Intitulada “A reincidência da violência contra mulheres e meninas pobres”, a pesquisa analisou 101 famílias moradoras da comunidade, composta por cerca de nove bairros. O estudo surgiu da prática profissional de Fernanda, vinculada à Pró-Reitoria de Extensão da Universidade Federal de Rio Grande (FURG), no Centro de Atenção Integral à Criança e ao Adolescente (CAIC). “A minha inserção no CAIC começou em 2008 e, a partir dali, percebi que havia inúmeros casos de violência contra meninas e mulheres”, conta.

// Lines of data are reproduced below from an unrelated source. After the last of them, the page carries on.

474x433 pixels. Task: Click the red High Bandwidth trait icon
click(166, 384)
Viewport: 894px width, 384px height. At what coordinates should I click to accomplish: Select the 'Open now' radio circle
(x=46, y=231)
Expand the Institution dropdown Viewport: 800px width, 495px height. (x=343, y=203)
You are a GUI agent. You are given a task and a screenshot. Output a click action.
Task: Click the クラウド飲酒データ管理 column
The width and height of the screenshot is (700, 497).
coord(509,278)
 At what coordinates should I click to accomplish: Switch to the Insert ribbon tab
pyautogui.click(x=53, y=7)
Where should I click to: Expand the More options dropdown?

Com os atendimentos prestados no Centro, via Escola de Ensino Fundamental, Unidade Básica de Saúde e Projetos Comunitários, a pesquisadora iniciou um banco de dados de forma independente. Com os números, foi possível observar a predominância das situações de violência física, psicológica e também de negligência, ou seja, traçar o perfil da comunidade marcada pela violência social. “Quando ingressei no doutorado, em 2015, tinha um apanhado de dados que deflagrava a comunidade da Zona Oeste de Rio Grande”, diz.
A partir dos números, Fernanda pôde perceber que 80% das vítimas de violência na Zona Oeste de Rio Grande eram meninas e mulheres. Dessas, 67% tinham entre 13 e 18 anos e 50% estavam envolvidas com prostituição infantil. Segundo a assistente social, os casos foram identificados em famílias que sofreram situações de violência por mais de duas vezes. E isso deixa implícita negligência institucional do Estado, pois as ocorrências retornavam mesmo depois de encaminhadas para a rede de proteção – formalizada pelo Conselho Tutelar e Centro Especializado de Assistência Social (CREAS).
Ainda foi identificado histórico de violência psicológica em 81% das meninas e mulheres; violência física em 74% e violência sexual em 39% das pesquisadas. Do total de vítimas de violência física e abuso sexual, 79% dos casos foram negligenciados, o que indica uma contradição dentro do Estado Democrático de Direito, responsável pela garantia e acesso a direitos e proteção, de acordo com Fernanda. “É uma mescla de situações de violência que colocam essas mulheres como vítima da violência social que a gente produz e reproduz”, afirma.
Outra característica apontada na tese é a fragilidade no acesso a direitos civis, como RG, CPF e certidão de nascimento, identificada em 61 famílias. Além disso, são pessoas com baixa escolaridade e com trabalhos informais (71%). A maioria das famílias pesquisadas era sustentada por mulheres e 60% eram famílias de mãe solteira. “São mulheres que são violentadas e reproduzem a violência. Elas sofrem no seu dia a dia com a violência social e com o trabalho precarizado, vivem da cata do lixo”, completa.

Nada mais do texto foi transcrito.